Stealing her resolve, Elsa closes her eyes and thinks back to what David was saying just before Emma changed. She concentrates on the warm presence of that white wolf near her feet and feels her magic surge.

The wall before her begins to crack, fissures forming in the ice, before a large portion of the wall crashes down, leaving behind a gaping hole large enough to escape through. A grin flies onto Elsa’s face, because she did it, she actually managed to do it, and it quickly stutters into surprise when she feels a warm and rough tongue lick her hand gently.

Before she can say anything, the Emma wolf who has risen to its paws, drops her head and picks up the word box in careful jaws, before padding towards the exit Elsa has created.

 

.

 

Just a small amount, barely breaking through the ever present cold, but its enough to stir Emma into consciousness.

Something is happening.

That tiny sliver of warmth is spreading, slowly warming her core and reaching out tendrils into her arms and legs, pooling every so often before spreading further into her farthest extremities. Behind closed eyelids, things are growing lighter until white light seems to blaze and she wants to flinch away from the brightness, but it doesn’t hurt. In fact, it is almost comforting.

For a second, Emma is reminded of her mother.

Then the thought drifts away along the stream of flowing warmth that is now filling her entire body.

And then everything stops.

The light fades, the warmth halts its spread, and the world seems to hold its breath.

And then Emma opens her eyes.

Blinking once, Emma lets out a soft breath, and slowly rises to her feet, still out of it and confused, barely noticing how her body seems to edge just beyond her control. Once fully on her feet, she shakes her head and blinks when her entire body follows suit.

That’s when it clicks. That and the realization that she can suddenly see her nose and it is certainly not that of a human, protruding far from her face and coated in white fur. She is a wolf.

But there is no room for surprise, the combination of the sudden jump from cold to warm along with the relatively calm wolf brain that seems to have appeared alongside her own effectively rattling any sort of emotional response out of her. So, instead of acknowledging her sudden change in form, she begins to look around curiously. And her nose twitch.

Instantly, her head snaps around to stare at the blue figure standing just to her left, the faint presence that has joined her in her head growling a faint warning. But the savior is quickly able smother it and focuses on the figure she distantly recognizes as Elsa.

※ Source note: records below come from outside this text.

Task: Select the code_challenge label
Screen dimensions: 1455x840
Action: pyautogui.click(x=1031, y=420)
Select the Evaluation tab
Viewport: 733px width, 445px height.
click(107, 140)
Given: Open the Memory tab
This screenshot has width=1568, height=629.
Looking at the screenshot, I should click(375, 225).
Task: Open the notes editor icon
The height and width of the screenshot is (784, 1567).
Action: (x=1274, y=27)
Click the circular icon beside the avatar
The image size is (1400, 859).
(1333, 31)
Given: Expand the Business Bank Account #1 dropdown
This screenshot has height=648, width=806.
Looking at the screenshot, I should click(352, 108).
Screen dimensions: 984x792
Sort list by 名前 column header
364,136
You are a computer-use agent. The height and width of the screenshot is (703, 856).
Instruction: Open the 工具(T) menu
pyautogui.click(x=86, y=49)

She can’t drop her gaze though.

Something stops her.

So she stares, and the fur on the nape of her neck begins to bristle.

But then Elsa looks at the icy ground and Emma is suddenly freed from the urge. So she takes to sniffing at the air, amazed at how the smells seem to dance their way through the cold air, and listening to the sounds that echo about the cavern. Particularly the voices of Hook and David crackling through the speakers.

Not even realizing she does so, Emma lowers herself to the ground, stretching forepaws out in front of her and resting her head on them.

(She can’t even begin to handle everything that’s happening to her right now; the very idea of the fact she’s no longer even a human has shaken her to her very core. So she’s ignoring it, pushing it into that ever growing box in the back of her head where all of her secret fears and hopes and denials go.

And focusing only on the fact that she is no longer dying. That she’s warm. That she will _survive_.

But there’s only so long that the lock on the box will hold for this one. It’s a good thing the wolf mind seems generally unaffected by what is going on around them; it’s easy to sink back into it and just think in the here and now.)

Elsa finally speaks into the walkie-talkie in her hand, cutting through the shouting like a knife, and promptly drops the device in order to raise her hands. As she does so, the Ice Queen spares a glance towards were she lays and murmurs something under her breath. Emma gives her an encouraging nod, lifting her tail in a slight wag.

(A tail. Her tail. On her body. That she can move. Because she’s a wolf.

Goddamn magic.)

The swirl of magic lifts the thick white fur along her spine and she fights a sneeze as the ice magic tickles her hyper sensitive nose. And then it’s gone, the mad swirl of wind dropping to silence as the ice wall succumbs to Elsa’s magic.

Time to go.

Rising to her paws in one smooth moment, Emma reaches out and licks one of Elsa’s hands gently, the only way to show her thanks in her current state, before dipping her head and picking up the fallen walkie-talkie in her teeth. The scents that cling to it surge into her nose, Elsa and herself, touches of David and even a little bit of Killian. And lastly, just the faintest trace of a scent she thought she would never smell again.

But it’s time to leave.

So, with one final shake to shed away the ice crystals that have formed in her fur, Emma takes the first step towards the outside, where she knows her father and Killian are waiting.


End file.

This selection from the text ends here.